**Work order:** Each record that follows is to be transcribed exactly, excluding its images.

__________

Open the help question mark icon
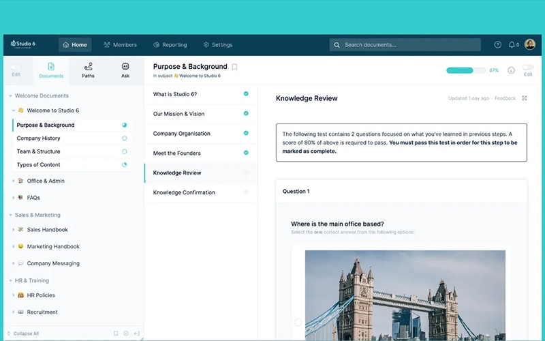 point(497,45)
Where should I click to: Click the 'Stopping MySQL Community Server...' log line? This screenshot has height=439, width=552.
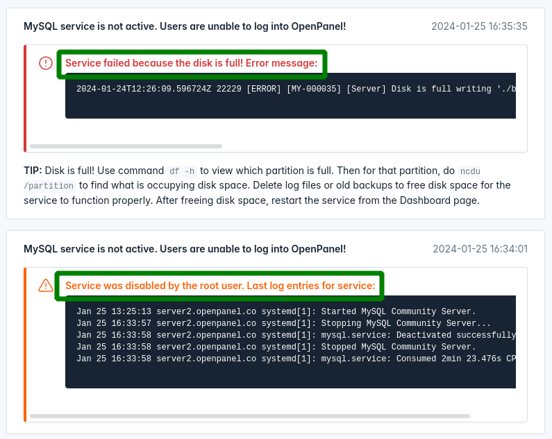click(x=283, y=323)
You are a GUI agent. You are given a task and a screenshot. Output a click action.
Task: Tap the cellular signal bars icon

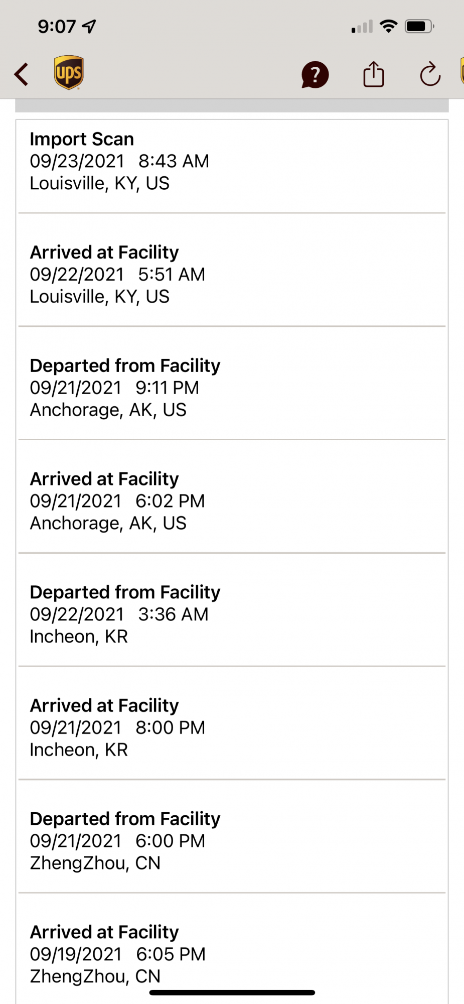[362, 27]
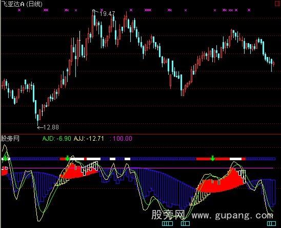The height and width of the screenshot is (228, 281).
Task: Click the AJD indicator value label
Action: 56,139
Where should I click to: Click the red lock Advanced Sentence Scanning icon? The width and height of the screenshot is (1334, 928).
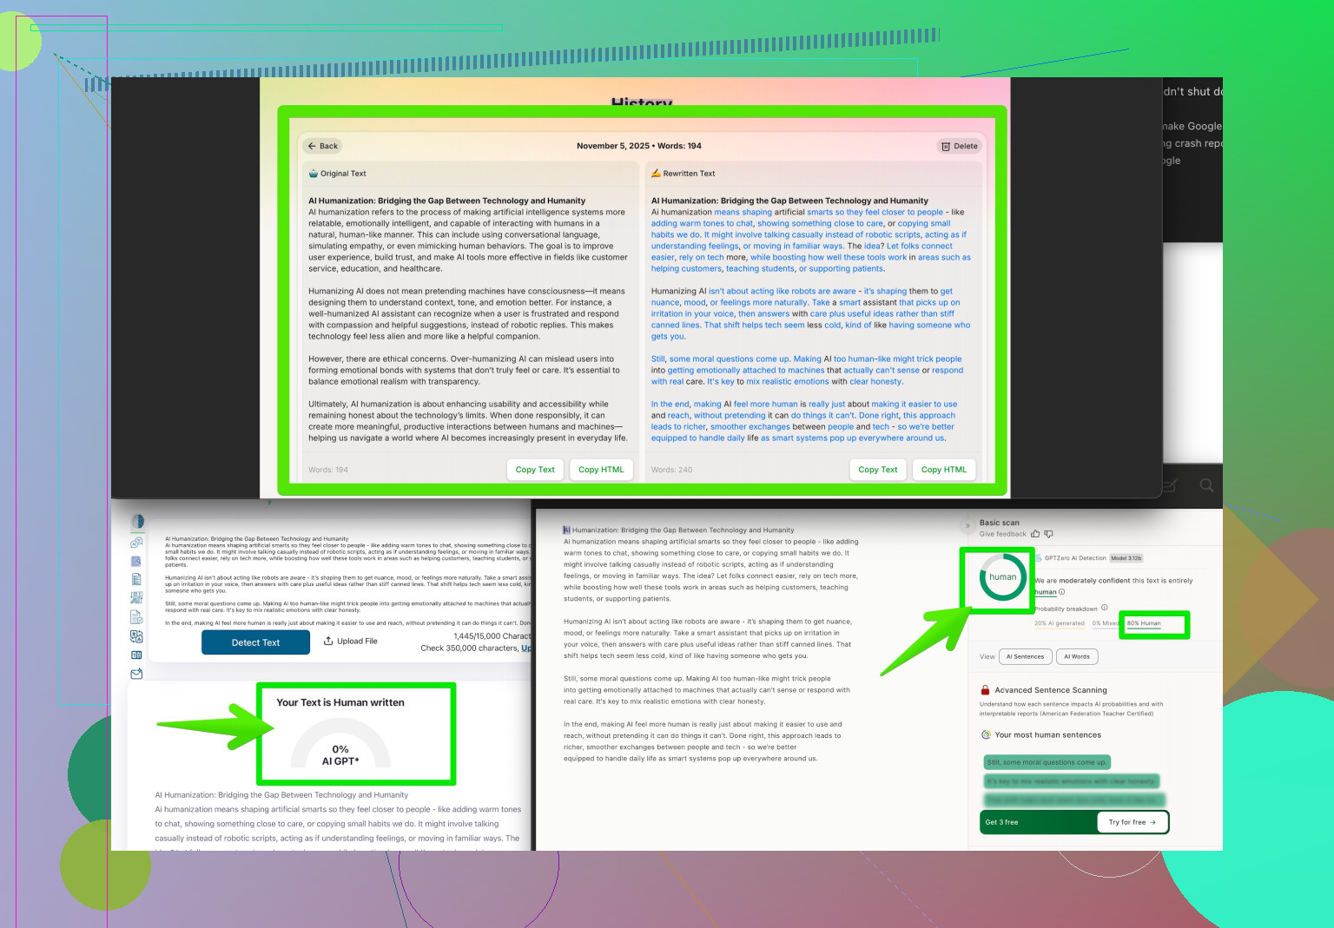[985, 690]
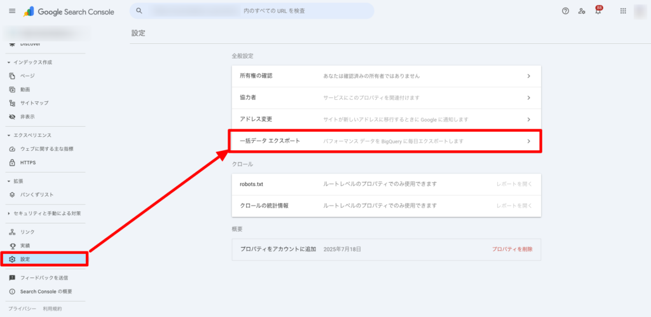The width and height of the screenshot is (651, 317).
Task: Click the 設定 gear icon in sidebar
Action: (x=12, y=259)
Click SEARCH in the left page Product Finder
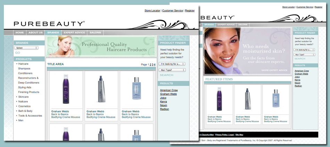The image size is (330, 147). coord(166,75)
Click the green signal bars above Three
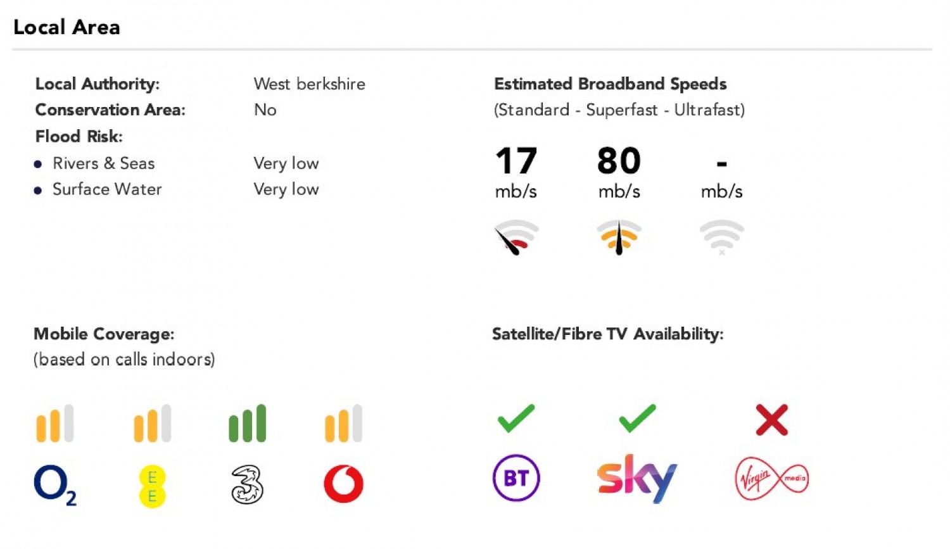 tap(247, 424)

__________

**Result for this exercise:**
Open the help question mark icon
 point(497,45)
Where should I click to: Click the 'Stopping MySQL Community Server...' log line? This screenshot has height=439, width=552.
click(x=283, y=323)
You are a GUI agent. You are given a task and a screenshot. Output a click action.
Task: Tap the cellular signal bars icon

[362, 27]
The height and width of the screenshot is (228, 281).
Task: Click the AJD indicator value label
Action: 56,139
Where should I click to: Click the red lock Advanced Sentence Scanning icon? The width and height of the screenshot is (1334, 928).
[985, 690]
The width and height of the screenshot is (651, 317).
Task: Click the 設定 gear icon in sidebar
Action: (x=12, y=259)
Click SEARCH in the left page Product Finder
The image size is (330, 147). coord(166,75)
Click the green signal bars above Three
 tap(247, 424)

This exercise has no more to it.